== What to work on ==
Reproduce exactly the lines below, starting with the line that contains "1456x819 pixels. Task: Open" and ending with the last line of the records, both included, and nothing else.

Saved data entries
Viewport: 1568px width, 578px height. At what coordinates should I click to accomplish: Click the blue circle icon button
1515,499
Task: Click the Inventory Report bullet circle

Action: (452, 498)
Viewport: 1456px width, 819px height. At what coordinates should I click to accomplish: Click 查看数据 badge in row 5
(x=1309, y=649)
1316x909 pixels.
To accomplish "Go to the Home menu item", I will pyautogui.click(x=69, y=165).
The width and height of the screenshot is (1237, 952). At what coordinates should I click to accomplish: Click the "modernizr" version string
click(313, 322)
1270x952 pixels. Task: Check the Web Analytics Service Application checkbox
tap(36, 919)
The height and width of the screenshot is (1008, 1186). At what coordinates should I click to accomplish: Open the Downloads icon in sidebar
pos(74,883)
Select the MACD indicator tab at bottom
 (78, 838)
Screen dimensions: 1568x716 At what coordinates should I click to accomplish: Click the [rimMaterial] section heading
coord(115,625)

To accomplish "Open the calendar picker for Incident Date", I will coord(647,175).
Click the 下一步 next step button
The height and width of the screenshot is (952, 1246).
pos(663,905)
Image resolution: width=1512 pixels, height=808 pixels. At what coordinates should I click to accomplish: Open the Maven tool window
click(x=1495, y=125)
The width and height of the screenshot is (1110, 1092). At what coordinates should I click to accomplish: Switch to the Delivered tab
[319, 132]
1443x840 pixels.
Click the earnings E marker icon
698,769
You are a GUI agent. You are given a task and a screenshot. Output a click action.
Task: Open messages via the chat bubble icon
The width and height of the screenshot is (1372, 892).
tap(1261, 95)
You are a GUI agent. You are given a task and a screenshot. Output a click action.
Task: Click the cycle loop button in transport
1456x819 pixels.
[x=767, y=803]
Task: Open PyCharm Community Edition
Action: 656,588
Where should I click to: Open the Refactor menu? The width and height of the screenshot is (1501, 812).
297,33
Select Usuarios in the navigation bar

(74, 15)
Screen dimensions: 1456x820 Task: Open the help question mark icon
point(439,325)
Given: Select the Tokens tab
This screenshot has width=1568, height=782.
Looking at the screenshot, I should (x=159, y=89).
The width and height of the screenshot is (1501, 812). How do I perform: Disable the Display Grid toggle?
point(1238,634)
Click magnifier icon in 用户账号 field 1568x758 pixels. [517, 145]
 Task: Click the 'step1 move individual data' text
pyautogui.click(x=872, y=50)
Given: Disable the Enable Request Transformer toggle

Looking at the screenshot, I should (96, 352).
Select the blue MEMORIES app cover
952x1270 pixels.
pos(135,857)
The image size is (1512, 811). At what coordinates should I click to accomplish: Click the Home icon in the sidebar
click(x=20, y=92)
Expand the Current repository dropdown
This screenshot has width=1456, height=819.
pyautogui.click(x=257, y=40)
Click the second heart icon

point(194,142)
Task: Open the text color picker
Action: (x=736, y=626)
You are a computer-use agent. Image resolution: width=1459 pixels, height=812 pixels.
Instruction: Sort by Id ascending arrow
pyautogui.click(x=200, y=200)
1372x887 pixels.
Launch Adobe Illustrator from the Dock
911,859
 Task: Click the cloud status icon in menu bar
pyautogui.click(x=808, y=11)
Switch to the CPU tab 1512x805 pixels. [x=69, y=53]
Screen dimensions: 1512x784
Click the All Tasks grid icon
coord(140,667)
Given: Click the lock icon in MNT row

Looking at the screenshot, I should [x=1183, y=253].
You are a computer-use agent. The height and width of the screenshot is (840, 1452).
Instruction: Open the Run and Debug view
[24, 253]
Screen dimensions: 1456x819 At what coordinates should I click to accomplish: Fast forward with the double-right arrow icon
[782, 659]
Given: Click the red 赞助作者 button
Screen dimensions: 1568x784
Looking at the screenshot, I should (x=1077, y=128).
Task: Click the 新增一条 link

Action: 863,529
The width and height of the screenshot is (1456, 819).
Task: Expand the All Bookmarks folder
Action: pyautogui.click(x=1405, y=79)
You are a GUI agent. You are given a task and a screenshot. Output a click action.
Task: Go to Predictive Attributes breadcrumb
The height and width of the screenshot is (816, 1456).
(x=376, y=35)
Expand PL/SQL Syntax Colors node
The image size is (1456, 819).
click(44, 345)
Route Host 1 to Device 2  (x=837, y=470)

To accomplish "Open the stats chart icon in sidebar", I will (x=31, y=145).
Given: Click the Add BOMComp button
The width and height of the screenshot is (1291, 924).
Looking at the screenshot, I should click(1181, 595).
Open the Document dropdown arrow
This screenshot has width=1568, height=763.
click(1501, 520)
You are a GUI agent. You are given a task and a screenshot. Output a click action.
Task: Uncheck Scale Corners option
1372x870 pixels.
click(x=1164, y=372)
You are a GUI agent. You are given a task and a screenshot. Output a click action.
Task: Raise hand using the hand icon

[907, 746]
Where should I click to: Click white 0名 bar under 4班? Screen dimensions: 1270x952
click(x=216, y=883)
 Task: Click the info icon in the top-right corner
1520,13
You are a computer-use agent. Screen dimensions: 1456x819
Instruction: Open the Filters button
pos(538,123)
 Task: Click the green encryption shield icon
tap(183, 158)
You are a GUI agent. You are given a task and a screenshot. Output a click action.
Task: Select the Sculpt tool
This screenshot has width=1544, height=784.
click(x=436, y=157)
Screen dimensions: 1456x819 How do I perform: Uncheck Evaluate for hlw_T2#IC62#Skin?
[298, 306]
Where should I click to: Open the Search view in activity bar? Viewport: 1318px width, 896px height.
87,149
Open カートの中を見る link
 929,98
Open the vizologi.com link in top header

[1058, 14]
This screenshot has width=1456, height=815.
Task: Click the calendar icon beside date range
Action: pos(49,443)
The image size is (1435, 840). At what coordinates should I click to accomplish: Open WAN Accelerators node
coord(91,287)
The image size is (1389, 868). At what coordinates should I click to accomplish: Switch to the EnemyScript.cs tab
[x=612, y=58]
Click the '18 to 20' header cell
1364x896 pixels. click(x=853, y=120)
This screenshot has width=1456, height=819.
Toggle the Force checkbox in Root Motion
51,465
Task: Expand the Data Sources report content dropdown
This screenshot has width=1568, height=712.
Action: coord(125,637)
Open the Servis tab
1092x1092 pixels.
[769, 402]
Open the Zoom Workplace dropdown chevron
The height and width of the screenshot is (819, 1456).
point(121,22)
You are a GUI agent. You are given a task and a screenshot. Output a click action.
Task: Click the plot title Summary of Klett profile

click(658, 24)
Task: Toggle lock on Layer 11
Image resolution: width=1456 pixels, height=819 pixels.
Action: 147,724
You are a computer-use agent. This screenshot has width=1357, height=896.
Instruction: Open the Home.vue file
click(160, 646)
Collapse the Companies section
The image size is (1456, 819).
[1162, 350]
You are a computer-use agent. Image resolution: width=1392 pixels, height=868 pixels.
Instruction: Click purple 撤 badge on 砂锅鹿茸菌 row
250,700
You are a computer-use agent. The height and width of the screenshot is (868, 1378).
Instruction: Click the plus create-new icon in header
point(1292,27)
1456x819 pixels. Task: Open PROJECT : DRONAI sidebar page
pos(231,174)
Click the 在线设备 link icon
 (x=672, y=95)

== Exercise output ==
1456x819 pixels. Task: Open PROJECT : DRONAI sidebar page
pos(231,174)
Click the 在线设备 link icon
 (x=672, y=95)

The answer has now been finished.